The Japanese Garden is a  public Japanese garden in Los Angeles, located in the Lake Balboa district in the central San Fernando Valley, adjacent to the  Van Nuys and Encino neighborhoods. It is specifically on the grounds of the Tillman Water Reclamation Plant adjacent to Woodley Park, in the Sepulveda Basin Recreation Area.

The garden's Japanese name is Suihō-en (水芳園) meaning "garden of water and fragrance." The idea of having a Japanese Garden adjacent to a water reclamation plant was conceived by Donald C. Tillman. The garden's purpose was to demonstrate a positive use of reclaimed water,  in what is usually considered a delicate environment, a Japanese garden.
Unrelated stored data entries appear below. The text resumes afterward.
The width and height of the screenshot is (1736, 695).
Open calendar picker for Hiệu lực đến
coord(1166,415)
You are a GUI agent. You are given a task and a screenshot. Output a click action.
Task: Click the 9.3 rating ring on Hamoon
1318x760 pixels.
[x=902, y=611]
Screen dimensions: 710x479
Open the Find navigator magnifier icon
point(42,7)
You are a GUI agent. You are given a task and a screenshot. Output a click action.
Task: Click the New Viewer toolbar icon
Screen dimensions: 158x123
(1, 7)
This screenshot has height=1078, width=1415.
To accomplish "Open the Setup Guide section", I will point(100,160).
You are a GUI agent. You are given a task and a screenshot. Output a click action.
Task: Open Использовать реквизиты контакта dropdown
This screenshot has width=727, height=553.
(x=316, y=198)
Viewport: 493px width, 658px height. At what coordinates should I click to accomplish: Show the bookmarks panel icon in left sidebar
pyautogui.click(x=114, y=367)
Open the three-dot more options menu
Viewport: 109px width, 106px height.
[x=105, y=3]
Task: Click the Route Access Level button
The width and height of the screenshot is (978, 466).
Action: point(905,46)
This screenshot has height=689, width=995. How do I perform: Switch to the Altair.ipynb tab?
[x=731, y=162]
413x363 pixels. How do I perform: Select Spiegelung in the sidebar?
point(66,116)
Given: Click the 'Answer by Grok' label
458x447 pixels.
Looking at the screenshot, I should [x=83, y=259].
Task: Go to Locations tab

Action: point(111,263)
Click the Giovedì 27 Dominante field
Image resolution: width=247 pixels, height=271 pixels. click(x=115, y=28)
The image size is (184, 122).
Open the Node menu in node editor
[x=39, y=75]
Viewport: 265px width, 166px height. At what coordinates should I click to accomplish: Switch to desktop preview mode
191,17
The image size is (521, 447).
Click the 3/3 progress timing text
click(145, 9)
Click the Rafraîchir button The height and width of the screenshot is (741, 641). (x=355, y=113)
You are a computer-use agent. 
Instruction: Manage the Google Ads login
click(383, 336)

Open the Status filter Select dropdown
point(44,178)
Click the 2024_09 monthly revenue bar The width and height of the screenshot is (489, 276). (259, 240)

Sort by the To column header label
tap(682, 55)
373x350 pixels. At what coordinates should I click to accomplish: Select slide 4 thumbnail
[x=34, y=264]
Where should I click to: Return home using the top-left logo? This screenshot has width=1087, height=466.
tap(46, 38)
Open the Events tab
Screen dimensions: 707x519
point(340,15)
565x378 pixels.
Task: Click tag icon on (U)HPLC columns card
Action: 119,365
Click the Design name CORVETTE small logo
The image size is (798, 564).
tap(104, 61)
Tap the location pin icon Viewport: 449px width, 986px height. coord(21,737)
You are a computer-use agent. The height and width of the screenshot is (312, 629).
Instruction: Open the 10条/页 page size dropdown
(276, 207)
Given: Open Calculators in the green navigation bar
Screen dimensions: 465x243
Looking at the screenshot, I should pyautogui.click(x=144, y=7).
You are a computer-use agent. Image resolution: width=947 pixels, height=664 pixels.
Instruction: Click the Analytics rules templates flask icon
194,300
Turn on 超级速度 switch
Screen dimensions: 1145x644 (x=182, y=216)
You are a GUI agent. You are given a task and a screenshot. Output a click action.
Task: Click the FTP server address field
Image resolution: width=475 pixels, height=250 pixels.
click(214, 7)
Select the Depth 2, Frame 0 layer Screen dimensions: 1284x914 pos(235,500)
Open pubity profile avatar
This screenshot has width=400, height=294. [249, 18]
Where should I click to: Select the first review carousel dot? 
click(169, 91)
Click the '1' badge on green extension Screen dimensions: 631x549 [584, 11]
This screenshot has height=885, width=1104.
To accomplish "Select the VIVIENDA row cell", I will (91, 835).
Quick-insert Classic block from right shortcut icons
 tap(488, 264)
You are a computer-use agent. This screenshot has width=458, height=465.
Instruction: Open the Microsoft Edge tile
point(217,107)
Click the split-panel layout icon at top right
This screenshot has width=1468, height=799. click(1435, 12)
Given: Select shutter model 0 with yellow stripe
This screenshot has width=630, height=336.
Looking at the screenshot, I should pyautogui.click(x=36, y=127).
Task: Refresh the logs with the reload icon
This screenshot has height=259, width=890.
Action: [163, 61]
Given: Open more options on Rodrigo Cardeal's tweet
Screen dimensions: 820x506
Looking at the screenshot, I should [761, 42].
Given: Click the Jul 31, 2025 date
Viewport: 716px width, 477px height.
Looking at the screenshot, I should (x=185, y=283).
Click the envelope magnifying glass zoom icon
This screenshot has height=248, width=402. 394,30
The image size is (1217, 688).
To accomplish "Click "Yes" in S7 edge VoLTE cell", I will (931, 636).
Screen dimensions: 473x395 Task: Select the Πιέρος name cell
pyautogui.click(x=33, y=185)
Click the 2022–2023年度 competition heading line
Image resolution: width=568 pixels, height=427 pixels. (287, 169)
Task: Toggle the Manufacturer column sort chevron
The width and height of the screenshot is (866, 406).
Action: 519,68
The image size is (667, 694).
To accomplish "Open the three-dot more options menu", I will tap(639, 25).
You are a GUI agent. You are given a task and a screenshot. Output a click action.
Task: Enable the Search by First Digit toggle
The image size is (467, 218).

The ponds and irrigation use reclaimed water from the adjacent water reclamation plant.

Design
The gardens were designed by Dr. Koichi Kawana, and created from 1980 to 1983. Their formal dedication was in June 1984. The Japanese Garden has been ranked 10th out of 300 public Japanese gardens in the United States by the Journal of Japanese Gardening.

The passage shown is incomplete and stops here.